Они с такой же заботливостью составляли расписание взаимных нравственных отношений в их будущей трудовой общине. А так как им оставалось до этой общины почти так же далеко, как мне - до распоряжения судьбами монарха, то практически это означало лишь, что мы среди товарищей по гимназической скамье выделились в особую отщепенскую группу. Одни из них были "подвижниками" гимназической науки: прилежные ученики и зубрилы, по большей части будущие степенные чиновники и чадолюбивые домохозяева, норовящие, чтобы все шло "не из дому, а в дом". Другие - гимназическая "вольница", уже начинавшая покучивать, перебрасываться в картишки, проходиться насчет "женского пола" и особенно любившая скрашивать гимназическую скуку скабрезными анекдотами и всякого рода порнографией: это, - в {28} большинстве своем, будущие "прожигатели жизни".
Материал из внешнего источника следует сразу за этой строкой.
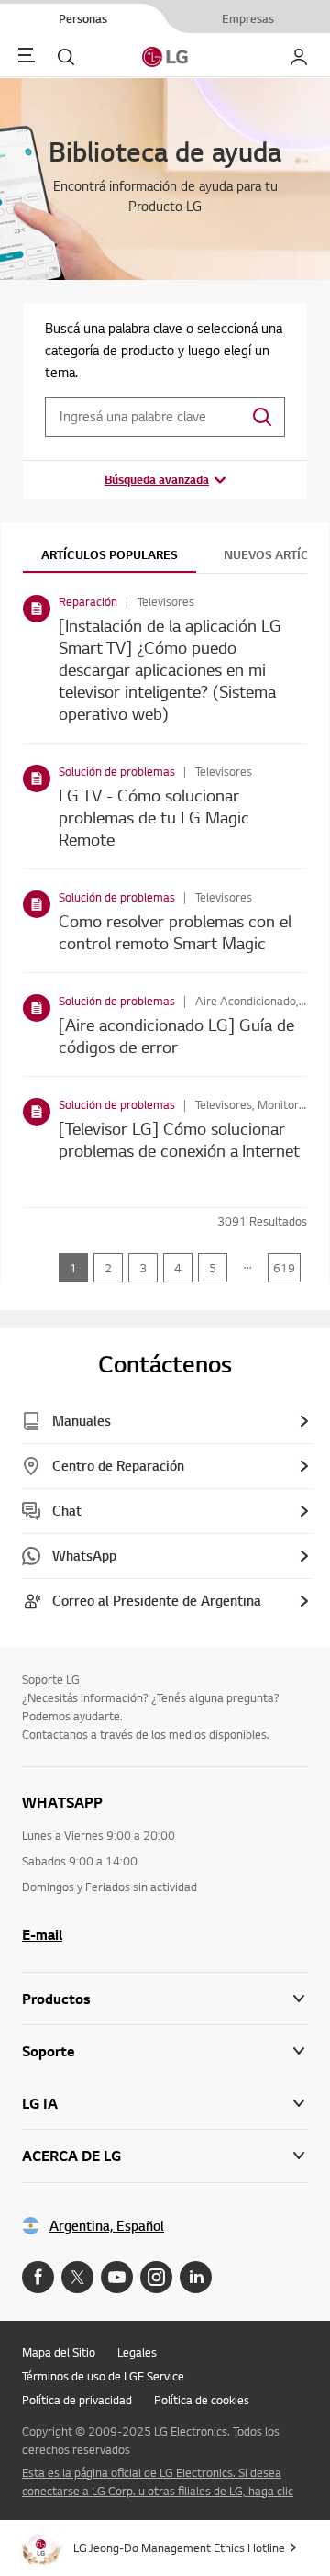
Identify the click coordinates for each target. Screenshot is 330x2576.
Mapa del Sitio (58, 2352)
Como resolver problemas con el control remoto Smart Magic (175, 931)
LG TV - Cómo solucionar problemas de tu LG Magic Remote (154, 816)
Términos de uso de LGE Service (103, 2376)
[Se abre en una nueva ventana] (38, 2277)
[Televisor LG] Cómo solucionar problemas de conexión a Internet (179, 1138)
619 (284, 1268)
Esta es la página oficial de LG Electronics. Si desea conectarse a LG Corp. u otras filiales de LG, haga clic (157, 2481)
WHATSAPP (62, 1802)
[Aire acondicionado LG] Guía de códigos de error (176, 1035)
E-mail (42, 1934)
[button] (165, 2051)
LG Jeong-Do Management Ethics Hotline (179, 2547)
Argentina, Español (107, 2225)
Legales (137, 2352)
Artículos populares (109, 554)
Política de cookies (201, 2399)
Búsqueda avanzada (156, 479)
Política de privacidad (77, 2399)
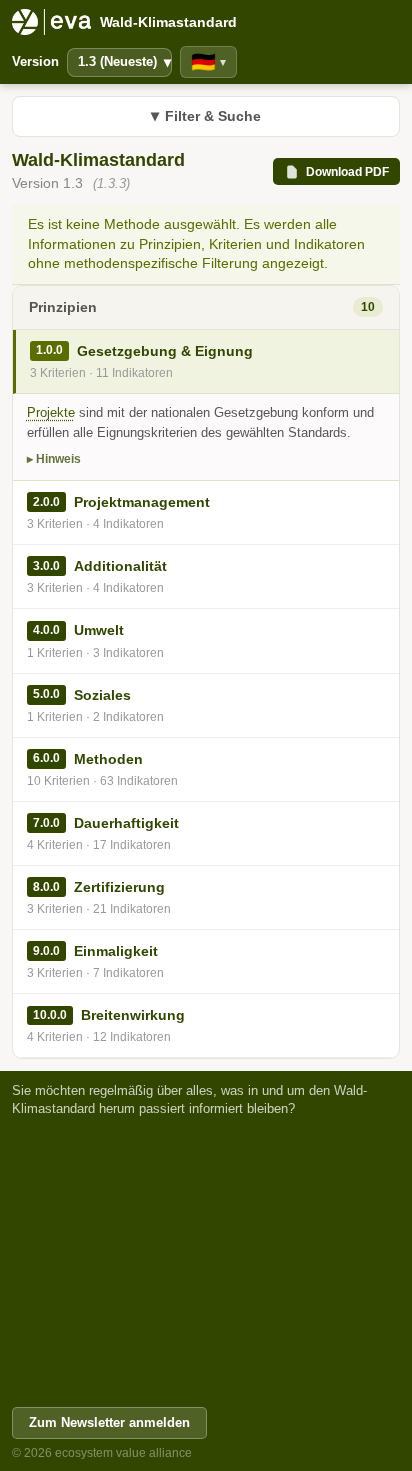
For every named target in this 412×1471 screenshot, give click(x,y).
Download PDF (347, 172)
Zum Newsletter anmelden (109, 1422)
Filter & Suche (206, 115)
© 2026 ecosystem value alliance (102, 1453)
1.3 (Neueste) (124, 62)
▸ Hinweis (54, 459)
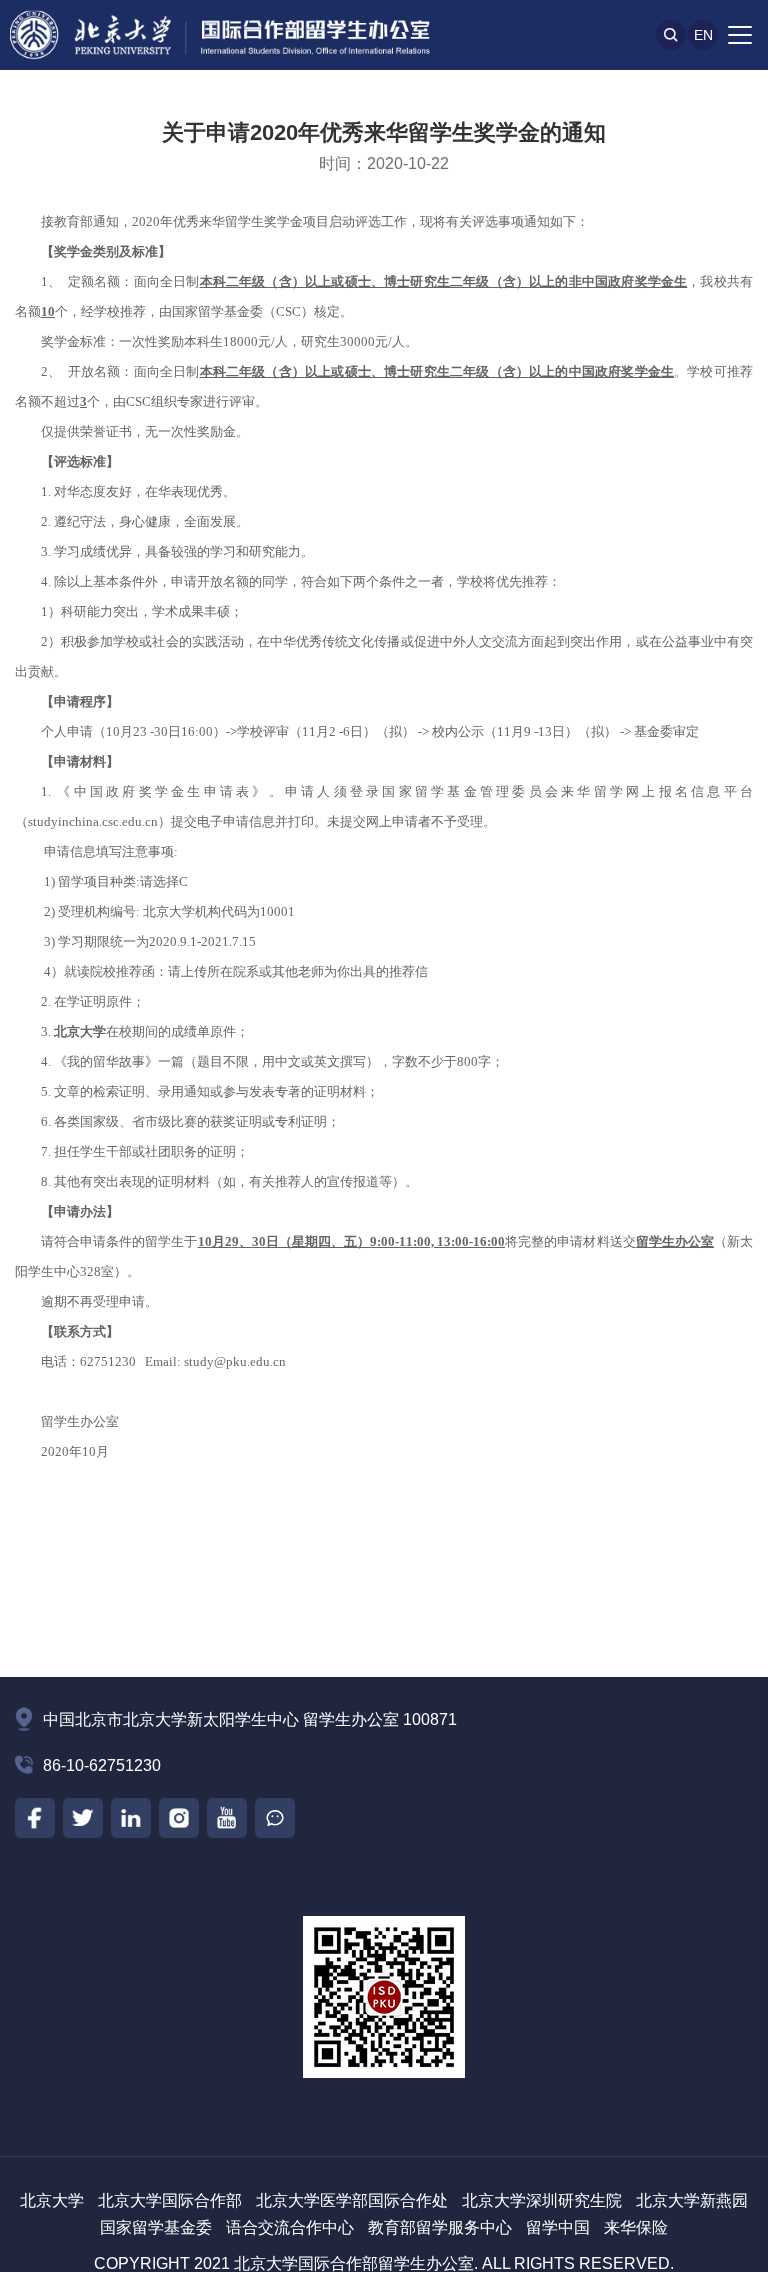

Мы встали в резкую, нетерпимую оппозицию к тем и другим, как "третий элемент" или "третья сила". "Они все с убеждениями возятся!" съиронизировал как-то раз над нами лидер "вольницы". Он, в сущности, очень метко попал в "самую настоящую точку". Мы именно "возились с убеждениями". Более святого слова, чем "убеждение", для нас тогда не было. Наивысший и первейший нравственный долг - по нашему тогдашнему самочувствию - состоял в выработке святыни продуманного внутреннего убеждения. Оно было, в наших глазах, неприкосновенно.